Given passage
On the other side of our plot, I spotted more hen feathers on the ground. Surely that was the last hen gone. I found Crispy in the neighbouring paddock. I couldn’t get in to it and she wouldn’t come out. She’d just have to fend for herself. I came back in to call Mr. Fairweather and spotted a second fox from the bedroom window. He stood staring at me when I opened the window and shouted. He only took off when I called the Guard Dog who came racing around the corner baying like the Hound of Hell. It must be a little family out learning to hunt or maybe just desperately hungry and knowing no fear. I wish they would go hunt something else.
In the mean time, the electricity went. I had forgotten they were carrying out works in the area that day and our back boiler won’t pump the heat without electricity. I gave up on Crispy and piled the Little Paddler into the car and headed for town with its electricity and heating. Coming home some hours later, what did I spy? The last hen crouched in the ditch. She looked in a bad way and seemed to be limping badly. I caught her fairly easily and inspected the damage. No legs seemed to be broken. But she had puncture wounds on her back. I put her in to the hen house with Boris and rang Mr. Fairweather. Should I try to save her? Of course, he said. The hens were the Little Paddler’s first birthday present. So the hen is currently in ICU. Each morning I fully expect to find her dead and each morning I am pleasantly surprised.
Crispy would not be caught or herded and yet, somehow survived. I was beginning to think she was actually a cat in disguise. But I had lost track of how many lives she had used up. It turns out she had used them all up. There was no sign of her the other morning apart from a few bunches of downy feathers. When I went to visit the neighbours across the road, they brought me to the top of the field where you could stand at the gate and look in. A huge pile of white feathers lay on the ground. All of their hens and guineas are accounted for.

Given request A
Transcribe the part of the passage about the hens and the foxes that opens with the words containing "On the other" and closes with "hunt something else.".
Given request B
Restate word for word the part of the records that opens with the line containing "Task: Click the Hourly Monitoring info icon" and runs through the end of the records.

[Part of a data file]
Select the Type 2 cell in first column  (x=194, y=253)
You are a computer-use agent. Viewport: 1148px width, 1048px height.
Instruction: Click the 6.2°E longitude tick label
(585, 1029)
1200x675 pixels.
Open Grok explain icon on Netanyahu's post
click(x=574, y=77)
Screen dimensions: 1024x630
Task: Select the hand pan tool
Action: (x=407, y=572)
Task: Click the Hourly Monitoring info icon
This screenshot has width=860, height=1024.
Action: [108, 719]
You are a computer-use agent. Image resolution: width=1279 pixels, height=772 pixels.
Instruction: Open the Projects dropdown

Complete response A
On the other side of our plot, I spotted more hen feathers on the ground. Surely that was the last hen gone. I found Crispy in the neighbouring paddock. I couldn’t get in to it and she wouldn’t come out. She’d just have to fend for herself. I came back in to call Mr. Fairweather and spotted a second fox from the bedroom window. He stood staring at me when I opened the window and shouted. He only took off when I called the Guard Dog who came racing around the corner baying like the Hound of Hell. It must be a little family out learning to hunt or maybe just desperately hungry and knowing no fear. I wish they would go hunt something else.

Complete response B
Task: Click the Hourly Monitoring info icon
This screenshot has width=860, height=1024.
Action: [108, 719]
You are a computer-use agent. Image resolution: width=1279 pixels, height=772 pixels.
Instruction: Open the Projects dropdown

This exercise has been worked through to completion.